Out of the lines below, please list those that hold the string "yellow".

> [DATA PROVIDED]
※

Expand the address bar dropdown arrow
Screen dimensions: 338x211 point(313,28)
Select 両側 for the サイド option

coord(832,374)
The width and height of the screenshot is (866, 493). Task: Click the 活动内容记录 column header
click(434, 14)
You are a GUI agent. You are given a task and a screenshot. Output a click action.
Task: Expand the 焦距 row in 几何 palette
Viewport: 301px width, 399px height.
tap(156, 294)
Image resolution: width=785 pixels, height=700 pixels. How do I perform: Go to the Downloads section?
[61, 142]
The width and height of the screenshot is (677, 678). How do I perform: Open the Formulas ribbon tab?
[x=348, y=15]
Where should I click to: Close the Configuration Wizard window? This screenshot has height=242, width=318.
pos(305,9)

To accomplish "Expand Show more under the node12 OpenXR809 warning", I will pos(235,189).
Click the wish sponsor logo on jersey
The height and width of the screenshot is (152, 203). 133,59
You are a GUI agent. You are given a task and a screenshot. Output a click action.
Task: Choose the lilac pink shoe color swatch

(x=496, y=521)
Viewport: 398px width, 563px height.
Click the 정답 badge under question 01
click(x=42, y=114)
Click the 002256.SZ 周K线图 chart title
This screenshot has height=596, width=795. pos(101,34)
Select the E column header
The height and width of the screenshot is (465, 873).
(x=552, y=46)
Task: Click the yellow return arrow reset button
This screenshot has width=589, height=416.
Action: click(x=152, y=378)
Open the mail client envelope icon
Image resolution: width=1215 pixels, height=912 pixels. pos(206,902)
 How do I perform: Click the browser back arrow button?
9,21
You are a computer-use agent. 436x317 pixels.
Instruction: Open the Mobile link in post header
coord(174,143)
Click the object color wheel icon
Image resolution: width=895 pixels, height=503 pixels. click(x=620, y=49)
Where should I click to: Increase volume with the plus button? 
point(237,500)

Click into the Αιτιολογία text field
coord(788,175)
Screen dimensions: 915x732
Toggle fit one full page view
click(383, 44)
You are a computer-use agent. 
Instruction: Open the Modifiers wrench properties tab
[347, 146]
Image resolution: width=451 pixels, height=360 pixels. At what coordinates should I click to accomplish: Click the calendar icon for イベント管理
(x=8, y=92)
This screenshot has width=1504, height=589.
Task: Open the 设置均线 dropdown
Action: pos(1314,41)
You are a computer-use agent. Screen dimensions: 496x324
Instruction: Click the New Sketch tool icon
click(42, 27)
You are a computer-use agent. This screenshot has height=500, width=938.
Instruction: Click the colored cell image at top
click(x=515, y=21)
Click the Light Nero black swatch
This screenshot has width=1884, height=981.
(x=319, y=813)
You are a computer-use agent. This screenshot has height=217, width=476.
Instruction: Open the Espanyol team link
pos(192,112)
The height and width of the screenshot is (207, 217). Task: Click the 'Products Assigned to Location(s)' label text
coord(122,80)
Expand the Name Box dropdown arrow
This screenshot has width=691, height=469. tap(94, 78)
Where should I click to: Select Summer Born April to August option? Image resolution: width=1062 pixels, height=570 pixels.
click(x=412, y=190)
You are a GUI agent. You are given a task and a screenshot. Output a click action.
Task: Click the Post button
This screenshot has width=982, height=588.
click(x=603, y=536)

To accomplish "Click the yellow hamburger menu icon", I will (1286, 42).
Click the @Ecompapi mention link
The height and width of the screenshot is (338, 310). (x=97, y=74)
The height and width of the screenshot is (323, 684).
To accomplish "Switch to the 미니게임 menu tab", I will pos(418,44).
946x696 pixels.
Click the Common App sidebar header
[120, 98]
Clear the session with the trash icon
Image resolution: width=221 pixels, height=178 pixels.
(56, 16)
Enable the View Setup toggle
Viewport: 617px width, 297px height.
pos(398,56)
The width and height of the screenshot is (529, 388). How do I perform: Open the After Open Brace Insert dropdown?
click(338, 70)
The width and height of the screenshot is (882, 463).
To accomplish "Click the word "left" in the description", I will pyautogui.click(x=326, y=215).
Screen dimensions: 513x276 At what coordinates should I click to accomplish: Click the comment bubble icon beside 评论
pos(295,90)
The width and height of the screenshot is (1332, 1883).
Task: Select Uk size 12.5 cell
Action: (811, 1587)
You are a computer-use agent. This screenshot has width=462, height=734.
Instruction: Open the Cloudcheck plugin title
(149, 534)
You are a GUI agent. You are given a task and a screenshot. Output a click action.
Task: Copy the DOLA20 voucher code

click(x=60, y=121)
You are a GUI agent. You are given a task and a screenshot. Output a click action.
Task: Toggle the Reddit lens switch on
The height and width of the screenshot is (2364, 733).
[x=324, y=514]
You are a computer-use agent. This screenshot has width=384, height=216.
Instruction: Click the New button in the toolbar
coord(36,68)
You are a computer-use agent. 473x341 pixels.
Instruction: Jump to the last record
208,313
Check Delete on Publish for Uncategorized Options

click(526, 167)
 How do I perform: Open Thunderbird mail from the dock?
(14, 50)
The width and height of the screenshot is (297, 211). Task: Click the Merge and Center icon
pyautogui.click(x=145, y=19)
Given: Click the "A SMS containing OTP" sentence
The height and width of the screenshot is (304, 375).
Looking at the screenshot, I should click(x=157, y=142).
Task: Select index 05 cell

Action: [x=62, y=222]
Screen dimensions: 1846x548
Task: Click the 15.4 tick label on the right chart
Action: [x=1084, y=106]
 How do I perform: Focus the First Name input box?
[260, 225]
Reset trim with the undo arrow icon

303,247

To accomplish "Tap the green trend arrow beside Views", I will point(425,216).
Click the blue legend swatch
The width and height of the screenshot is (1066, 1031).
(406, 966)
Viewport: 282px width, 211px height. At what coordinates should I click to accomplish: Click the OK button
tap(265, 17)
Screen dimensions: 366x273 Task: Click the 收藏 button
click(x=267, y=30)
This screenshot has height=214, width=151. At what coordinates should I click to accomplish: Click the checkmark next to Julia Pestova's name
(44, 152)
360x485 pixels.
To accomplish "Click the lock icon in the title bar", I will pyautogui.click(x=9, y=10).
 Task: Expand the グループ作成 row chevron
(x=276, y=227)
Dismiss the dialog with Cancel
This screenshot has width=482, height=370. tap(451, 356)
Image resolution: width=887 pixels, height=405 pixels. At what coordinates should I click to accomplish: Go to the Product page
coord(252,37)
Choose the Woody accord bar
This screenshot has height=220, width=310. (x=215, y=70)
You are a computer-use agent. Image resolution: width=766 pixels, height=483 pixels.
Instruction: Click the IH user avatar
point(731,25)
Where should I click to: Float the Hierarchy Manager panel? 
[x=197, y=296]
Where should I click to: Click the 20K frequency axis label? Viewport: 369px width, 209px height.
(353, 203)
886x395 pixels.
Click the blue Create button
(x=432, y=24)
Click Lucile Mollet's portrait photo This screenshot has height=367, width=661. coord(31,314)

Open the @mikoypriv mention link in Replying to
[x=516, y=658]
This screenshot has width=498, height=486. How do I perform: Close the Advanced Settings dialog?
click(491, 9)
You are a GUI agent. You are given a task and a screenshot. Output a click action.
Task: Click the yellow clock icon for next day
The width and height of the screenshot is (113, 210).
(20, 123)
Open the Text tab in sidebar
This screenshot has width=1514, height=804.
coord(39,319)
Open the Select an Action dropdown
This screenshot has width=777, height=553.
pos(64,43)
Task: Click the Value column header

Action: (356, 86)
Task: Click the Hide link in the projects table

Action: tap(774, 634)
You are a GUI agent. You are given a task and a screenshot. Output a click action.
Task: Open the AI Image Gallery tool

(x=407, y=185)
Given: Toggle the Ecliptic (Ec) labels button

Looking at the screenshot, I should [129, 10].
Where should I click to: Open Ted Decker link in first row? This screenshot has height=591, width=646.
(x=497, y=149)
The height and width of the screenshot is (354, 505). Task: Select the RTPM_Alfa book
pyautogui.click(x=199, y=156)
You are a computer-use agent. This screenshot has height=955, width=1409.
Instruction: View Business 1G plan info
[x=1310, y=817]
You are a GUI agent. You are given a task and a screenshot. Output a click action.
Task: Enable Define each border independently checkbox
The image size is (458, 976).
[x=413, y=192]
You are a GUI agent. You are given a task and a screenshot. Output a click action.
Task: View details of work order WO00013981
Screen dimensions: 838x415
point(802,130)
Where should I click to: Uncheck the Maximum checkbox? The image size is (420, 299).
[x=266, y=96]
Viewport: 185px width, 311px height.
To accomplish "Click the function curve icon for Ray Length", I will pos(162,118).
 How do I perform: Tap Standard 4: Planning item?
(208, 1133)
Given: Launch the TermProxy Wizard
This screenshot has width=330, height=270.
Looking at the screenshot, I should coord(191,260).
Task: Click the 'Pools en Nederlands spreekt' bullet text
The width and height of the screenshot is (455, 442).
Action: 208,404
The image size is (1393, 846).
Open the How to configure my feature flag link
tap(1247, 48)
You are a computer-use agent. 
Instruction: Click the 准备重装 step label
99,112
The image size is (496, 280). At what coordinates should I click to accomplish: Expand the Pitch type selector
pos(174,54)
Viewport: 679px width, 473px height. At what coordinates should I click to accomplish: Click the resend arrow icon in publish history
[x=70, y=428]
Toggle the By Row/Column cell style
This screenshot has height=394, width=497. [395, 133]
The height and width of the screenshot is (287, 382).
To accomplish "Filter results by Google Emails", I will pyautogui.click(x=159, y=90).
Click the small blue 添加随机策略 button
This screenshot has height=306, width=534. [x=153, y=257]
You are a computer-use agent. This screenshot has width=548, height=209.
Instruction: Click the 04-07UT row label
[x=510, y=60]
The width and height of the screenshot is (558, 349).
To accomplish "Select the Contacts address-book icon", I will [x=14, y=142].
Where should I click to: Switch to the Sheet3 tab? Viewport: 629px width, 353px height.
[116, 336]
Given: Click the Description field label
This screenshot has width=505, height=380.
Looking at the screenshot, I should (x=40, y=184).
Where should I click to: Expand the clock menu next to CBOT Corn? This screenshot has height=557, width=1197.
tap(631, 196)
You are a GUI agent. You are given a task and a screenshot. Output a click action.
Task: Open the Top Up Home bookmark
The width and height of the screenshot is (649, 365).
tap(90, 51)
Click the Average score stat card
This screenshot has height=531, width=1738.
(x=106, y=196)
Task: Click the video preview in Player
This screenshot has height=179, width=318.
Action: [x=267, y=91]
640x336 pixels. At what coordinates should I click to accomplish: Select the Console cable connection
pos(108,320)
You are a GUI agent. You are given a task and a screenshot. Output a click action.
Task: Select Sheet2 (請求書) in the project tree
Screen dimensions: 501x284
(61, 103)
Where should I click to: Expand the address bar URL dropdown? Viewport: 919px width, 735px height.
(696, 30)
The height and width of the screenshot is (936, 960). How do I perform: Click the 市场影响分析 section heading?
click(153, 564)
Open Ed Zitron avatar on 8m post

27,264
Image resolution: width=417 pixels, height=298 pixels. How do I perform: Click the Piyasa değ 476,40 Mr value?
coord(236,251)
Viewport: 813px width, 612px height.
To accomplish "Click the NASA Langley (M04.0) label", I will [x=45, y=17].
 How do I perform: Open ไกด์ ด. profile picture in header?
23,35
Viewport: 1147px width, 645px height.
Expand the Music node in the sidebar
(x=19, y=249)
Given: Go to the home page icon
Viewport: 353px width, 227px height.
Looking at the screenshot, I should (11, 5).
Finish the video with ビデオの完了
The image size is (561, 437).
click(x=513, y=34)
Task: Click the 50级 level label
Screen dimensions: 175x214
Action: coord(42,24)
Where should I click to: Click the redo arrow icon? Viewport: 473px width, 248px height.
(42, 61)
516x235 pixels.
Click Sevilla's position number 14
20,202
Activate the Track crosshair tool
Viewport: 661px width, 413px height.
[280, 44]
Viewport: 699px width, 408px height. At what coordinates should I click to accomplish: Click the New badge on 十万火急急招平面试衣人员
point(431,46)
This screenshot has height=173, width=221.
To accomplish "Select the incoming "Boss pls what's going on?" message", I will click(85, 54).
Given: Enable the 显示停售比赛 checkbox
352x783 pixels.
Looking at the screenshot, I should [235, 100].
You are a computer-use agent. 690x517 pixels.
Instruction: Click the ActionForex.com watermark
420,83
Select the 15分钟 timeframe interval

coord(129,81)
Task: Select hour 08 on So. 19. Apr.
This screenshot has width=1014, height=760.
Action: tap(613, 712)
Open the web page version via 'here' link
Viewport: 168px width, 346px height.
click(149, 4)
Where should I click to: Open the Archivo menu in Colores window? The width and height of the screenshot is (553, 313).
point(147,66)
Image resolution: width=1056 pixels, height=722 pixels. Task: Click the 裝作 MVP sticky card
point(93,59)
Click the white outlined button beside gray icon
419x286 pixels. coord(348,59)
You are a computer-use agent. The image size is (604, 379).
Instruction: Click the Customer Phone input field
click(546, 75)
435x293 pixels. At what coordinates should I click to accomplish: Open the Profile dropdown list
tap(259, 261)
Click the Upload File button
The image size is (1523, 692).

※

> [FINISHED TASK]
Task: Click the yellow return arrow reset button
To accomplish "Click the yellow hamburger menu icon", I will (1286, 42).
Task: Click the yellow clock icon for next day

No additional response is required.